▶ Exercise directions: Line by line, copy out the data that follows.

[Stored items]
■ ■ ■ ■
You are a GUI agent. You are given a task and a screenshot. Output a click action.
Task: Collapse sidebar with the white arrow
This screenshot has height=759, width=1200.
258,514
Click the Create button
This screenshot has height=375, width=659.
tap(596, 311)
■ ■ ■ ■
▶ Task response:
You are a GUI agent. You are given a task and a screenshot. Output a click action.
Task: Collapse sidebar with the white arrow
This screenshot has height=759, width=1200.
258,514
Click the Create button
This screenshot has height=375, width=659.
tap(596, 311)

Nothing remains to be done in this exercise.